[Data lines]
========
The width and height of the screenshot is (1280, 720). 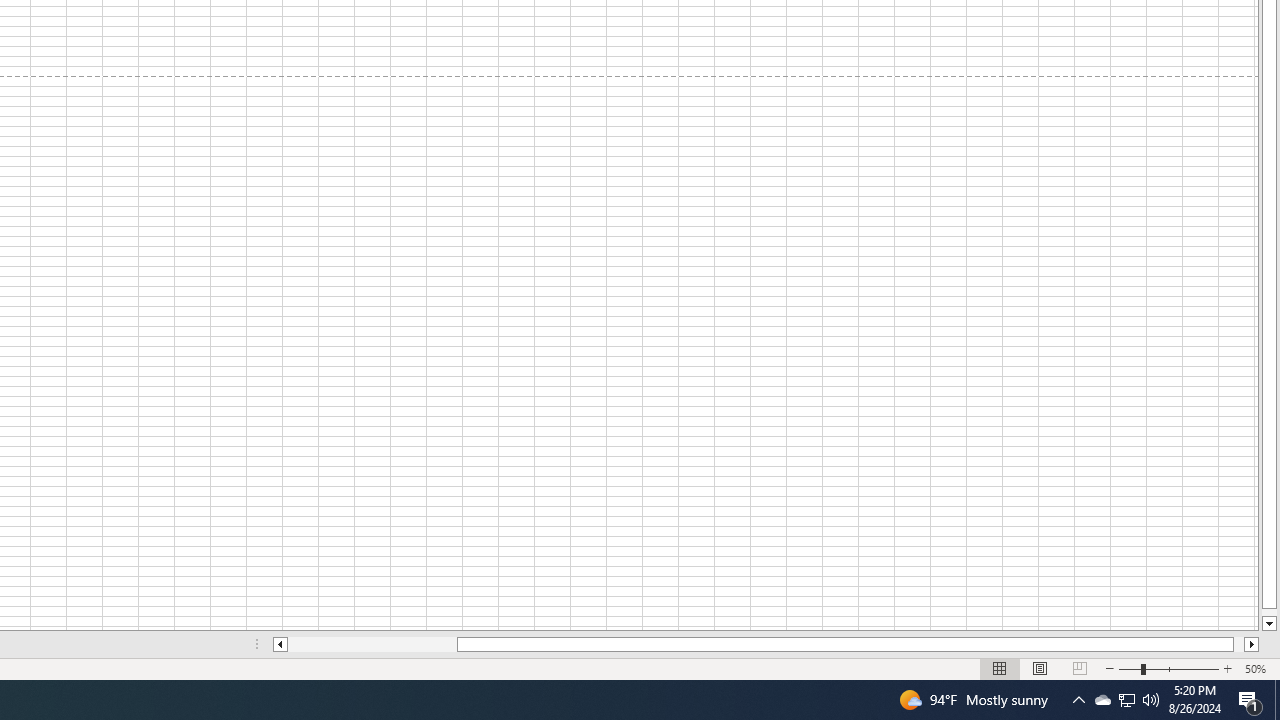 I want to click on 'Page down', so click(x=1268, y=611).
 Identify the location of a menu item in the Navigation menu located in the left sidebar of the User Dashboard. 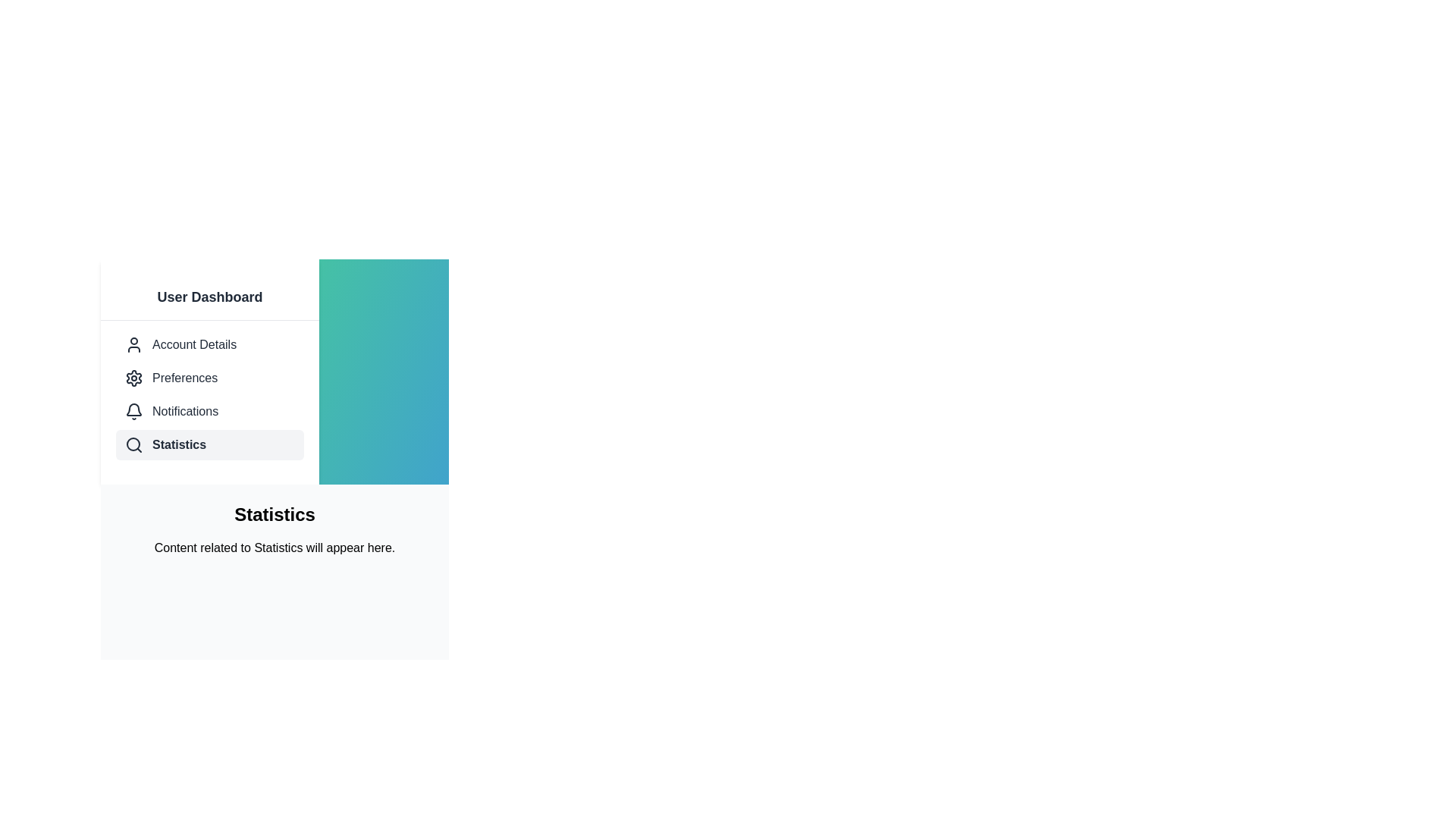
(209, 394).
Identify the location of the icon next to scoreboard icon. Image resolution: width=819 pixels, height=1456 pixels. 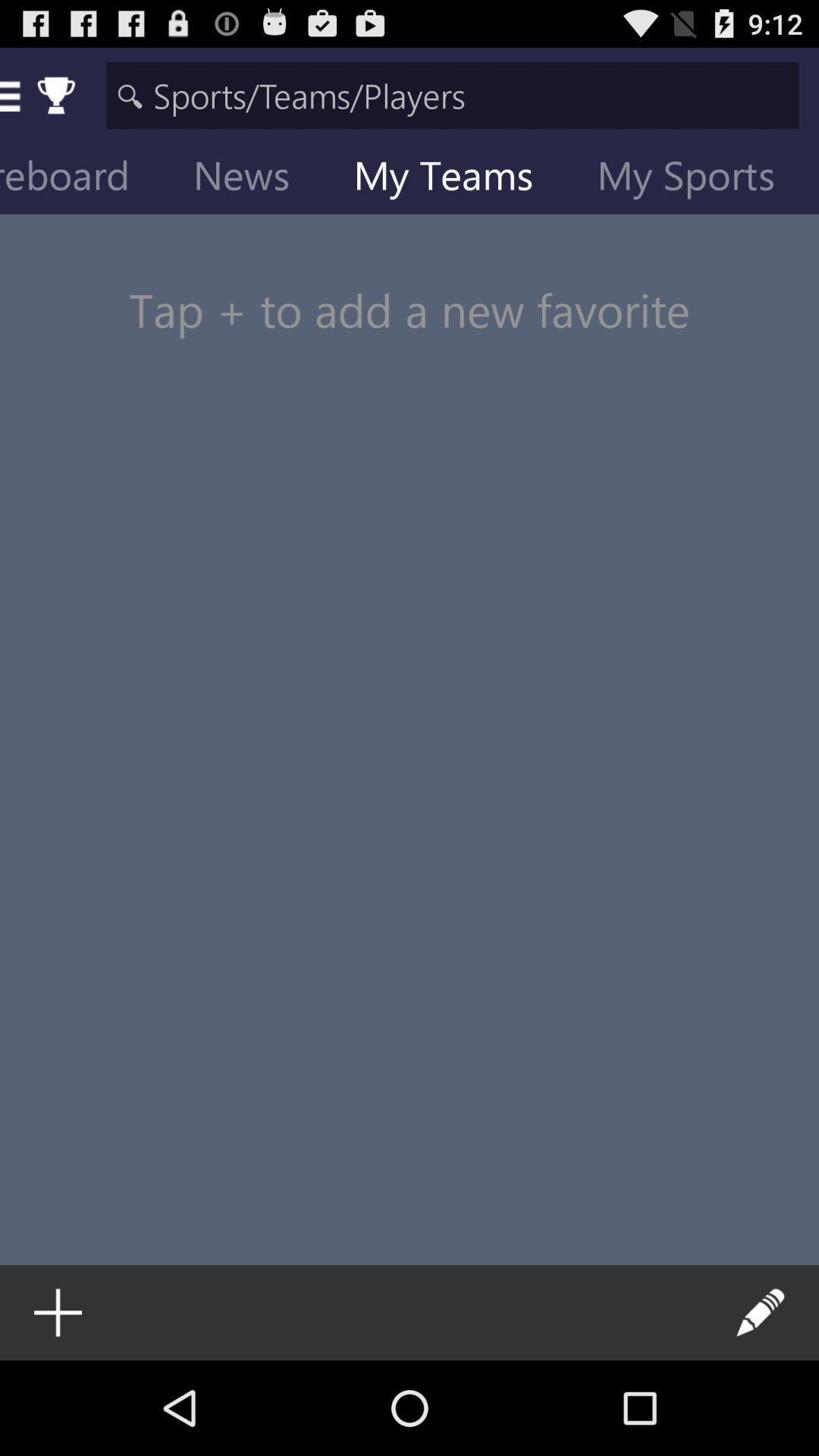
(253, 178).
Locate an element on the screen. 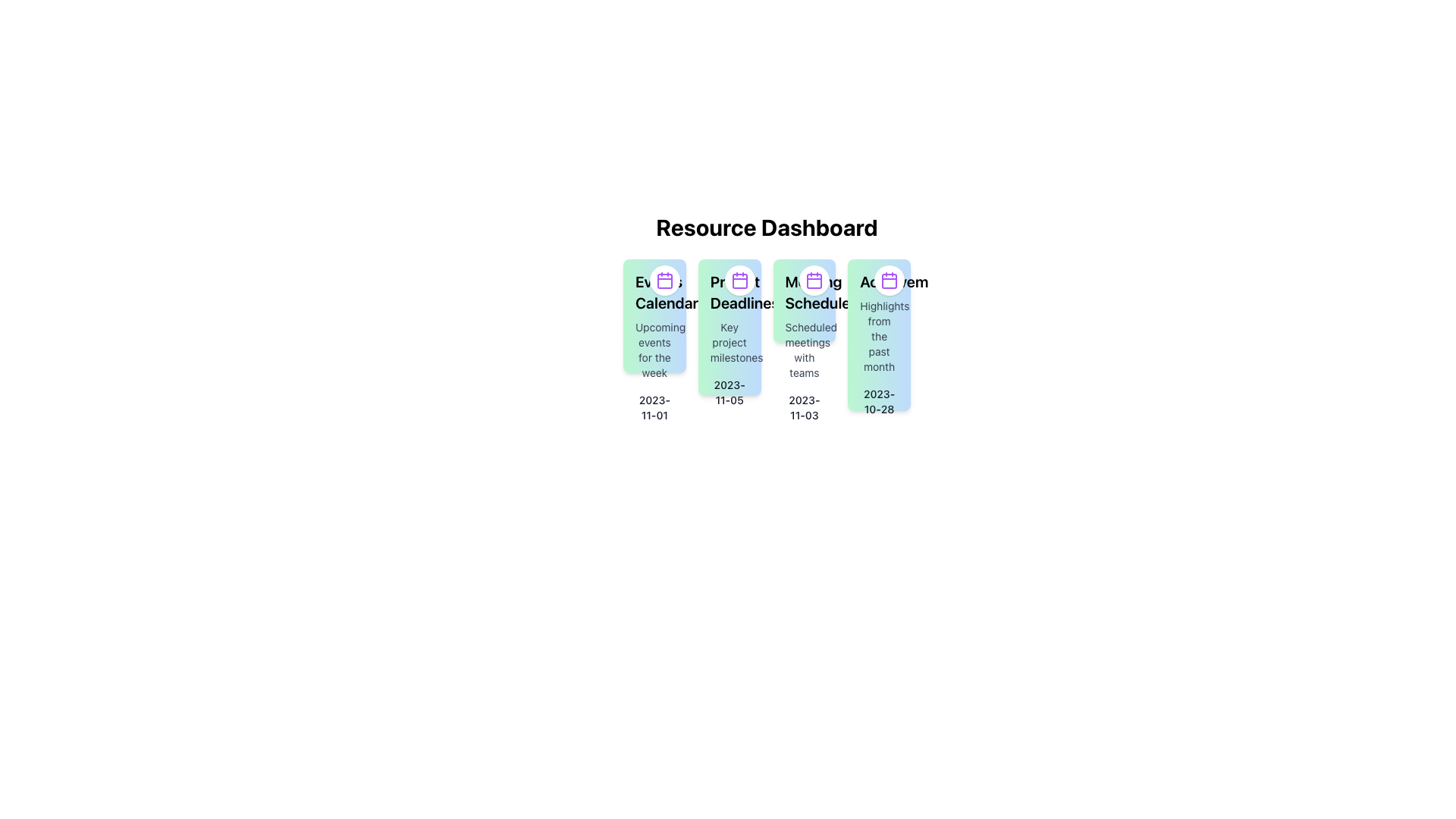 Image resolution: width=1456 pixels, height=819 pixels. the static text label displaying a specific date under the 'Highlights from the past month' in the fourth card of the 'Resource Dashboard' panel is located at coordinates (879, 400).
========
Required work
Edit the material from the line containing "Identify the location of a" through the line containing "(253, 178).", swapping "scoreboard" for "leaderboard" and leaving everything else unchanged. Give only those lines, without the pictures.

Solution to this task
 Identify the location of a menu item in the Navigation menu located in the left sidebar of the User Dashboard. 
(209, 394).
Identify the location of the icon next to leaderboard icon. Image resolution: width=819 pixels, height=1456 pixels. 
(253, 178).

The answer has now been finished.